▶ ABOUT THIS EXERCISE
Repeat the entries word for word. Leave nothing out.
——
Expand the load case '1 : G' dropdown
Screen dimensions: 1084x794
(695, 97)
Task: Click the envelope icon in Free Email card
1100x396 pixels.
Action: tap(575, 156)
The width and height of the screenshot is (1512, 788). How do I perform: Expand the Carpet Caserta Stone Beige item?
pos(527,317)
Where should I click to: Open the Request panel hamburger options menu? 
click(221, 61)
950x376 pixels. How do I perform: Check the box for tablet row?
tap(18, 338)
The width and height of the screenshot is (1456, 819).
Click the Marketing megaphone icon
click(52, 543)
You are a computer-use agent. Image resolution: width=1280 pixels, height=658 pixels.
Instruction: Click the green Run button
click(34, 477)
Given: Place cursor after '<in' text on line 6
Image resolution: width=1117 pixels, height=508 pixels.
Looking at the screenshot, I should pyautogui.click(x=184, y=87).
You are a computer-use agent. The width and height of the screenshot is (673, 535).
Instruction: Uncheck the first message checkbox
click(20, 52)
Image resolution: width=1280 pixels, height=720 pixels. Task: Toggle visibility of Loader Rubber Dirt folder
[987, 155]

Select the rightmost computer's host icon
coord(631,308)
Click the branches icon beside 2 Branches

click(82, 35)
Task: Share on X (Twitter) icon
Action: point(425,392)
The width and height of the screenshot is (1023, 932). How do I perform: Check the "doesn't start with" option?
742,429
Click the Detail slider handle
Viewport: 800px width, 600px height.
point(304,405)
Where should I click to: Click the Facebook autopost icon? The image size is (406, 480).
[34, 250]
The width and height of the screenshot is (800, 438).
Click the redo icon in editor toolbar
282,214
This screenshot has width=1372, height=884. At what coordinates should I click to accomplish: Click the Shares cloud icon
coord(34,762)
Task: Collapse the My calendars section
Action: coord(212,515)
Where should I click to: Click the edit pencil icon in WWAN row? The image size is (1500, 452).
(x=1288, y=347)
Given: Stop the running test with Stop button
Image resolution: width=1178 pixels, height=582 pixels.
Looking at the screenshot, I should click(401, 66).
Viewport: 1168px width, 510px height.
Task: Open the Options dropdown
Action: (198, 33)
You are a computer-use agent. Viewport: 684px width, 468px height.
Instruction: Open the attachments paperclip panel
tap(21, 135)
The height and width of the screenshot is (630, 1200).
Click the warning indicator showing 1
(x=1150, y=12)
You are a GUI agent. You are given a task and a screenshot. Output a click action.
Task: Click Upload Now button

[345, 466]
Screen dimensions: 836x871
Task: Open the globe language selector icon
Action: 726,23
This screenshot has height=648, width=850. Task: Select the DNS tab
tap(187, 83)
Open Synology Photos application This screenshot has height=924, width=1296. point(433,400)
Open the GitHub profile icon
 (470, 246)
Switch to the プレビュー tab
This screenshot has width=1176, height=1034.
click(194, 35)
——
▶ EXERCISE OUTPUT
Expand the load case '1 : G' dropdown
Screen dimensions: 1084x794
(695, 97)
Task: Click the envelope icon in Free Email card
1100x396 pixels.
Action: tap(575, 156)
The width and height of the screenshot is (1512, 788). How do I perform: Expand the Carpet Caserta Stone Beige item?
pos(527,317)
Where should I click to: Open the Request panel hamburger options menu? 
click(221, 61)
950x376 pixels. How do I perform: Check the box for tablet row?
tap(18, 338)
The width and height of the screenshot is (1456, 819).
Click the Marketing megaphone icon
click(52, 543)
You are a computer-use agent. Image resolution: width=1280 pixels, height=658 pixels.
Instruction: Click the green Run button
click(34, 477)
Given: Place cursor after '<in' text on line 6
Image resolution: width=1117 pixels, height=508 pixels.
Looking at the screenshot, I should pyautogui.click(x=184, y=87).
You are a computer-use agent. The width and height of the screenshot is (673, 535).
Instruction: Uncheck the first message checkbox
click(20, 52)
Image resolution: width=1280 pixels, height=720 pixels. Task: Toggle visibility of Loader Rubber Dirt folder
[987, 155]

Select the rightmost computer's host icon
coord(631,308)
Click the branches icon beside 2 Branches

click(82, 35)
Task: Share on X (Twitter) icon
Action: point(425,392)
The width and height of the screenshot is (1023, 932). How do I perform: Check the "doesn't start with" option?
742,429
Click the Detail slider handle
Viewport: 800px width, 600px height.
point(304,405)
Where should I click to: Click the Facebook autopost icon? The image size is (406, 480).
[34, 250]
The width and height of the screenshot is (800, 438).
Click the redo icon in editor toolbar
282,214
This screenshot has width=1372, height=884. At what coordinates should I click to accomplish: Click the Shares cloud icon
coord(34,762)
Task: Collapse the My calendars section
Action: coord(212,515)
Where should I click to: Click the edit pencil icon in WWAN row? The image size is (1500, 452).
(x=1288, y=347)
Given: Stop the running test with Stop button
Image resolution: width=1178 pixels, height=582 pixels.
Looking at the screenshot, I should click(401, 66).
Viewport: 1168px width, 510px height.
Task: Open the Options dropdown
Action: (198, 33)
You are a computer-use agent. Viewport: 684px width, 468px height.
Instruction: Open the attachments paperclip panel
tap(21, 135)
The height and width of the screenshot is (630, 1200).
Click the warning indicator showing 1
(x=1150, y=12)
You are a GUI agent. You are given a task and a screenshot. Output a click action.
Task: Click Upload Now button

[345, 466]
Screen dimensions: 836x871
Task: Open the globe language selector icon
Action: 726,23
This screenshot has height=648, width=850. Task: Select the DNS tab
tap(187, 83)
Open Synology Photos application This screenshot has height=924, width=1296. point(433,400)
Open the GitHub profile icon
 (470, 246)
Switch to the プレビュー tab
This screenshot has width=1176, height=1034.
click(194, 35)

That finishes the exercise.